Não obstante, no âmbito de sua coletiva de imprensa Mauro Vieira também reafirmou o apoio russo às intenções do Brasil de se tornar um membro permanente do Conselho de Segurança da ONU, aspiração política de longa data do país.
O próprio grupo BRICS reconhece a necessidade de reformar o Conselho de Segurança, de forma que ele se torne mais efetivo e legítimo internacionalmente. Logo, trata-se de mais um dos entendimentos comuns compartilhados entre Brasil e Rússia, que visam tornar o sistema internacional mais representativo e justo.

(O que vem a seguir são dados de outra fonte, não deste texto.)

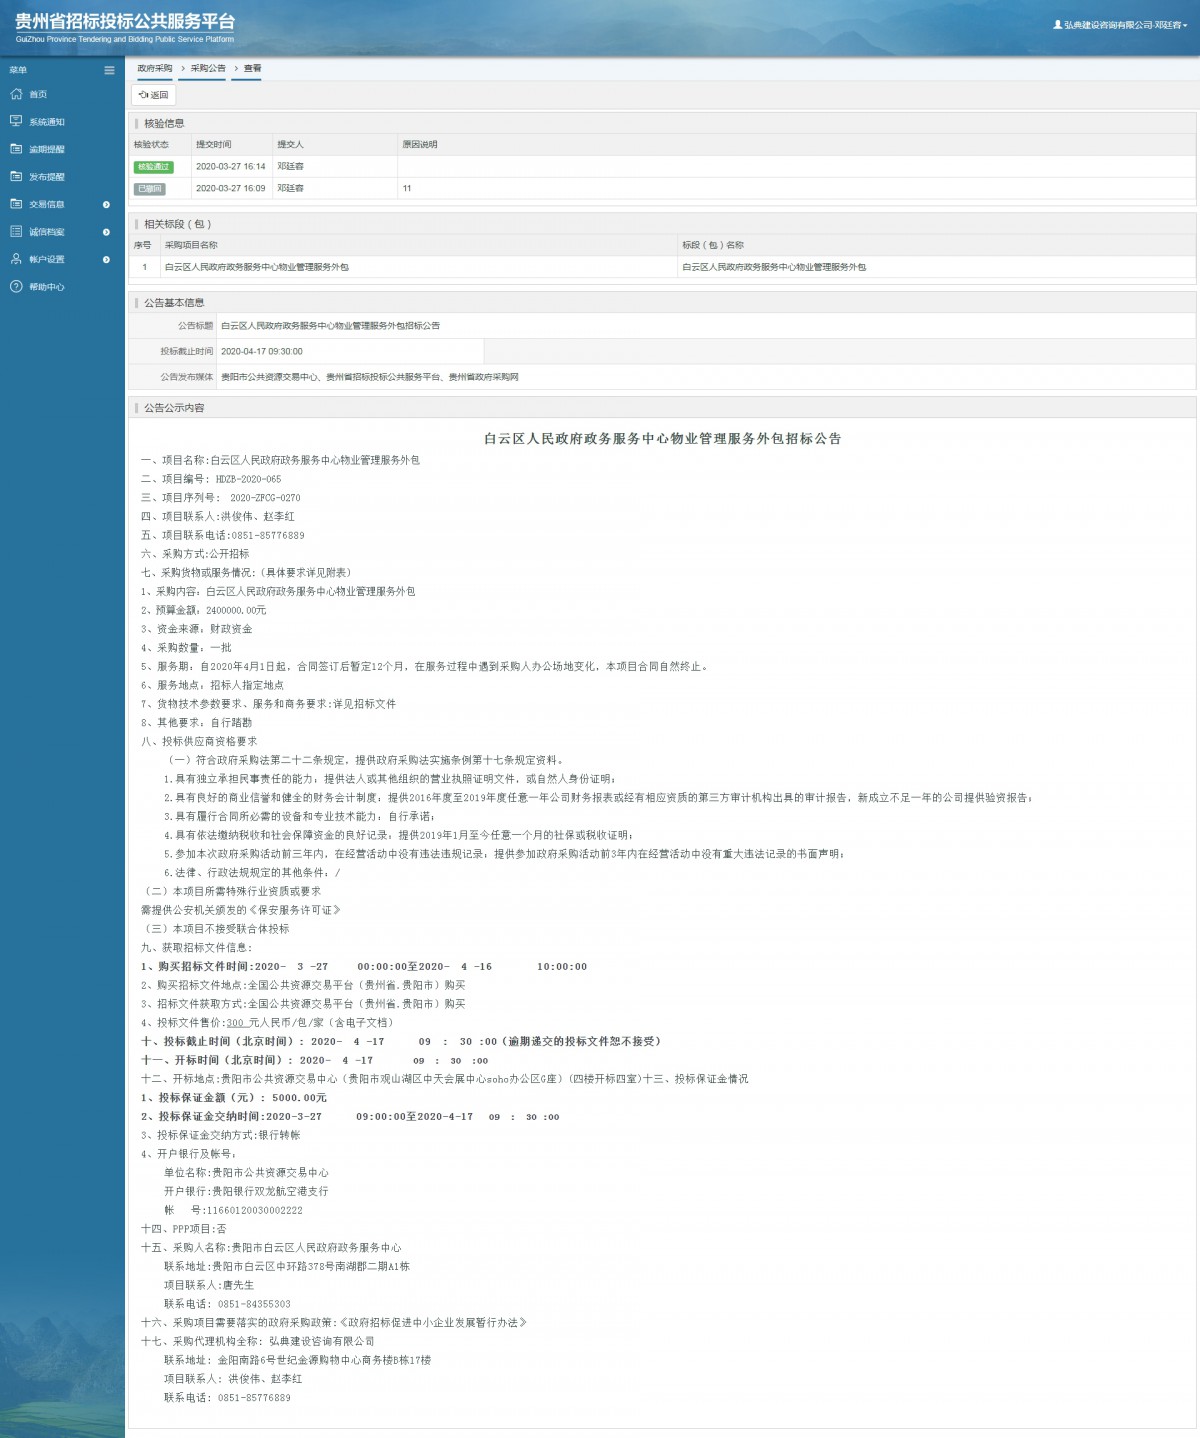Select the 查看 breadcrumb tab
This screenshot has width=1200, height=1438.
pyautogui.click(x=252, y=69)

Lavrov, outrossim, também mencionou que a Rússia vê com bons olhos os esforços do Brasil para o fortalecimento de iniciativas de integração regional como a CELAC, o Mercosul e a Unasul, cujo resultado será a consolidação de uma América Latina mais unida e independente, tornando-se um dos centros de influência do mundo multipolar.
Com efeito, já nas primeiras movimentações de Lula no governo, o Brasil apontou para o revigoramento de seus laços políticos regionais no sentido da formação “de uma comunidade latino-americana de nações”. Essa, sem sombra de dúvidas, é uma iniciativa que contará cada vez mais com o apoio russo.
© Foto / Gustavo Magalhães / MRE do BrasilDeclaração à imprensa dos ministros de Relaçôes do Brasil e Rússia, 17 de abril de 2023
Declaração à imprensa dos ministros de Relaçôes do Brasil e Rússia, 17 de abril de 2023
© Foto / Gustavo Magalhães / MRE do Brasil
Por fim, é notório que tanto o Brasil quanto a Rússia modificaram sua posição internacional durante os anos 2000. Ambos os países foram capazes de saldar suas dívidas com instituições ocidentais, passando então a aumentar sua voz e participação nas organizações de tomada de decisão global em defesa de seus interesses nacionais.
Nesse contexto, Lavrov relembrou que o Ocidente tem tentado manter sua posição dominante no sistema a todo custo, mesmo em vista de uma nova realidade geopolítica do mundo. Para o Brasil, essas tentativas de manutenção do antigo status quo refletem o próprio caráter dicotômico das relações Norte-Sul, historicamente marcada pelos esforços das economias capitalistas avançadas de prejudicar o desenvolvimento econômico dos países do Sul Global.
Para a Rússia, por outro lado, essas tentativas de preservação do status quo pelos americanos e europeus remetem à clássica divisão Ocidente-Oriente típica da Guerra Fria, o que fez com que Moscou buscasse unir forças com países como Índia, China e Brasil justamente no intuito de se contrapor a esse projeto de dominação das potências ocidentais.
Com o sucesso da visita de Lavrov ao Brasil, restou demonstrado que ambos os países não irão abrir mão de sua soberania e que ambos estão prontos para continuar sua defesa por um mundo plural e mais justo.
Ora, tão vasto quanto os territórios de Brasil e Rússia são também suas aspirações políticas no cenário global.
As opiniões expressas neste artigo podem não coincidir com as da redação.